Exercise brief –
Nothing in the entries may be altered; copy them all exactly.

--- Study material ---

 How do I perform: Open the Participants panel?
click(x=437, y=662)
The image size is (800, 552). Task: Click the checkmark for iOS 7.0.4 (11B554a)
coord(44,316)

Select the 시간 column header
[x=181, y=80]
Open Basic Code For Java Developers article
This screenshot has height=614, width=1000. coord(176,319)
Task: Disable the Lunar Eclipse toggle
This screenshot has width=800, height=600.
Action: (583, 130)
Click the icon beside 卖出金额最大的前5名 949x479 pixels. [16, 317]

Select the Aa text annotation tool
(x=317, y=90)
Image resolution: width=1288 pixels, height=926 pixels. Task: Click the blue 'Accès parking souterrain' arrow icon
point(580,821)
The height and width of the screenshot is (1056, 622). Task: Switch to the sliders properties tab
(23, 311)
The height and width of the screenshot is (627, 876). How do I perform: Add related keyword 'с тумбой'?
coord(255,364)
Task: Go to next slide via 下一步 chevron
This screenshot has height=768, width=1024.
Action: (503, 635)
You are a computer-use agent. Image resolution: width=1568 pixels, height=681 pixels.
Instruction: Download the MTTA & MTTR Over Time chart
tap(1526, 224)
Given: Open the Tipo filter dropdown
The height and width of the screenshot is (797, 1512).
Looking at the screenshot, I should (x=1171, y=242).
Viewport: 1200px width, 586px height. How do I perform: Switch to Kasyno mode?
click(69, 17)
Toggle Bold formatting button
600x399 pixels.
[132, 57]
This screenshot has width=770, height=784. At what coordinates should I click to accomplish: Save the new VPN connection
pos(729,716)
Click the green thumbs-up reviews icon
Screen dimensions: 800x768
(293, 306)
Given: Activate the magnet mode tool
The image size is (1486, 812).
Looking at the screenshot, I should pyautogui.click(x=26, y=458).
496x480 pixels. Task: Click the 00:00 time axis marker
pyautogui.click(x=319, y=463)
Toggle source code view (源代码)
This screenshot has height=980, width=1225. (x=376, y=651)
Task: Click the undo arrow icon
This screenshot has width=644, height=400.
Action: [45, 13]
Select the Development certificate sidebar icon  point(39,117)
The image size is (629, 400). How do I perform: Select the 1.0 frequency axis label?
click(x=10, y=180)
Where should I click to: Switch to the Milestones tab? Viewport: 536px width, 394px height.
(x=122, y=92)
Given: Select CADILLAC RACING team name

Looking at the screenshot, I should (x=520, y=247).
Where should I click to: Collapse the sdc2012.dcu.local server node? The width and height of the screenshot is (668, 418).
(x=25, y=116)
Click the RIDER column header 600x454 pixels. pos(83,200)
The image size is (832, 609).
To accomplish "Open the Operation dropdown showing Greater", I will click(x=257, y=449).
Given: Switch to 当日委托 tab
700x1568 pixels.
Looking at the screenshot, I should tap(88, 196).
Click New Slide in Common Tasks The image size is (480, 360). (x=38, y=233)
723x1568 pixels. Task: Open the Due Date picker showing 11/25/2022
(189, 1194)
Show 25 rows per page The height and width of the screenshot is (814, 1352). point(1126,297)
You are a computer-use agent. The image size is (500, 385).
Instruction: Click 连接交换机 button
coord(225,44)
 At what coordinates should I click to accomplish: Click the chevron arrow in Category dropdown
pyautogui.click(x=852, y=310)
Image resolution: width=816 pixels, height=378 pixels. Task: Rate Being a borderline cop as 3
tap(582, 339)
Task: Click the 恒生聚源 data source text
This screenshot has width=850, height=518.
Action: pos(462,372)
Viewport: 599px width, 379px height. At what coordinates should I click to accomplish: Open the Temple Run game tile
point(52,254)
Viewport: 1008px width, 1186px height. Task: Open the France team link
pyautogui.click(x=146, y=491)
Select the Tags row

---

Response area –
 How do I perform: Open the Participants panel?
click(x=437, y=662)
The image size is (800, 552). Task: Click the checkmark for iOS 7.0.4 (11B554a)
coord(44,316)

Select the 시간 column header
[x=181, y=80]
Open Basic Code For Java Developers article
This screenshot has height=614, width=1000. coord(176,319)
Task: Disable the Lunar Eclipse toggle
This screenshot has width=800, height=600.
Action: (583, 130)
Click the icon beside 卖出金额最大的前5名 949x479 pixels. [16, 317]

Select the Aa text annotation tool
(x=317, y=90)
Image resolution: width=1288 pixels, height=926 pixels. Task: Click the blue 'Accès parking souterrain' arrow icon
point(580,821)
The height and width of the screenshot is (1056, 622). Task: Switch to the sliders properties tab
(23, 311)
The height and width of the screenshot is (627, 876). How do I perform: Add related keyword 'с тумбой'?
coord(255,364)
Task: Go to next slide via 下一步 chevron
This screenshot has height=768, width=1024.
Action: (503, 635)
You are a computer-use agent. Image resolution: width=1568 pixels, height=681 pixels.
Instruction: Download the MTTA & MTTR Over Time chart
tap(1526, 224)
Given: Open the Tipo filter dropdown
The height and width of the screenshot is (797, 1512).
Looking at the screenshot, I should (x=1171, y=242).
Viewport: 1200px width, 586px height. How do I perform: Switch to Kasyno mode?
click(69, 17)
Toggle Bold formatting button
600x399 pixels.
[132, 57]
This screenshot has width=770, height=784. At what coordinates should I click to accomplish: Save the new VPN connection
pos(729,716)
Click the green thumbs-up reviews icon
Screen dimensions: 800x768
(293, 306)
Given: Activate the magnet mode tool
The image size is (1486, 812).
Looking at the screenshot, I should pyautogui.click(x=26, y=458).
496x480 pixels. Task: Click the 00:00 time axis marker
pyautogui.click(x=319, y=463)
Toggle source code view (源代码)
This screenshot has height=980, width=1225. (x=376, y=651)
Task: Click the undo arrow icon
This screenshot has width=644, height=400.
Action: [45, 13]
Select the Development certificate sidebar icon  point(39,117)
The image size is (629, 400). How do I perform: Select the 1.0 frequency axis label?
click(x=10, y=180)
Where should I click to: Switch to the Milestones tab? Viewport: 536px width, 394px height.
(x=122, y=92)
Given: Select CADILLAC RACING team name

Looking at the screenshot, I should (x=520, y=247).
Where should I click to: Collapse the sdc2012.dcu.local server node? The width and height of the screenshot is (668, 418).
(x=25, y=116)
Click the RIDER column header 600x454 pixels. pos(83,200)
The image size is (832, 609).
To accomplish "Open the Operation dropdown showing Greater", I will click(x=257, y=449).
Given: Switch to 当日委托 tab
700x1568 pixels.
Looking at the screenshot, I should tap(88, 196).
Click New Slide in Common Tasks The image size is (480, 360). (x=38, y=233)
723x1568 pixels. Task: Open the Due Date picker showing 11/25/2022
(189, 1194)
Show 25 rows per page The height and width of the screenshot is (814, 1352). point(1126,297)
You are a computer-use agent. The image size is (500, 385).
Instruction: Click 连接交换机 button
coord(225,44)
 At what coordinates should I click to accomplish: Click the chevron arrow in Category dropdown
pyautogui.click(x=852, y=310)
Image resolution: width=816 pixels, height=378 pixels. Task: Rate Being a borderline cop as 3
tap(582, 339)
Task: Click the 恒生聚源 data source text
This screenshot has width=850, height=518.
Action: pos(462,372)
Viewport: 599px width, 379px height. At what coordinates should I click to accomplish: Open the Temple Run game tile
point(52,254)
Viewport: 1008px width, 1186px height. Task: Open the France team link
pyautogui.click(x=146, y=491)
Select the Tags row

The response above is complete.